Le Coordinateur humanitaire au Soudan du Sud,Toby Lanzer, (à gauche) dans un camp de réfugiés à Nyeel, au Soudan du Sud. Photo ONU/Martine Perret

4 mars 2014 – Dans un entretien au Centre d'actualités de l'ONU, le Coordinateur humanitaire des Nations Unies pour le Soudan du Sud, Toby Lanzer, a lancé mardi un cri d'alarme sur la situation dans ce pays qui pourrait s'effondrer si rien n'est fait.

« Quand la crise a éclaté mi-décembre, nombre d'entre nous pensaient qu'il s'agirait d'une situation temporaire », a expliqué M. Lanzer lors de cet entretien qui s'est déroulé à New York où il est de passage pour mobiliser le système des Nations Unies et les bailleurs de fonds. « Mais maintenant, nous sommes au troisième mois et il est très clair que les gens ne peuvent pas rentrer chez, ils ont trop peur, ils n'ont nulle part où aller. »

Selon lui, il faut que les pourparlers entre les parties en conflit qui se déroulent à Addis Abeba aboutissent à quelque chose. « Nous avons besoin d'un cessez-le-feu qui marche », a-t-il dit. « Lors des mois de mars, avril et mai, la saison traditionnelle des semis à travers le Soudan du Sud, nous avons l'opportunité de permettre aux gens de s'aider eux-mêmes à faire ce qu'ils font à cette période de l'année, c'est-à-dire, planter, chasser, pêcher et s'occuper de leur bétail . »

« Mais s'ils ne peuvent pas bouger, s'ils ne peuvent pas cultiver, je crains vraiment que d'ici la fin de l'année, le Soudan du Sud ne s'effondre et se trouve dans une situation bien plus désespérée que celle nous connaissons déjà », a prévenu le Coordinateur humanitaire.

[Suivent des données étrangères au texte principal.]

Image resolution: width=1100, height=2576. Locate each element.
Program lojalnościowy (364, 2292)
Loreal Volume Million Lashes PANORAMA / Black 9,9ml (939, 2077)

La semaine dernière, M. Lanzer s'est rendu dans la ville de Malakal dans l'Etat du Haut-Nil, et il dit avoir vu une ville complète déserte. « Lors du trajet de l'aéroport vers la ville qui prend 20 minutes, nous n'avons pas vu une seule personne à vélo, ou marchant, pas une voiture, pas de chiens ni de poulets. Rien », a-t-il expliqué.

« Alors qu'on s'approchait du centre-ville, il était très clair que de nombreuses atrocités avaient été commises, les restes de gens étaient dispersés en différents endroits. Le plus terrible, c'est quand on est arrivé à l'hôpital, nous avons vu des vautours planer au-dessus », a-t-il ajouté.

Selon lui, ce qu'il a vu à Malakal est similaire à ce qu'il a vu ailleurs au Soudan du Sud. « J'ai visité tellement de villes dans l'Etat du Haut-Nil, dans l'Etat d'Unity et dans l'Etat de Jonglei qui ont été détruites, désertées », a-t-il dit.

Ayant travaillé au Darfour, jamais il n'aurait cru que des gens chercheraient refuge dans cette région du Soudan. Mais c'est bien ce qui se passe actuellement.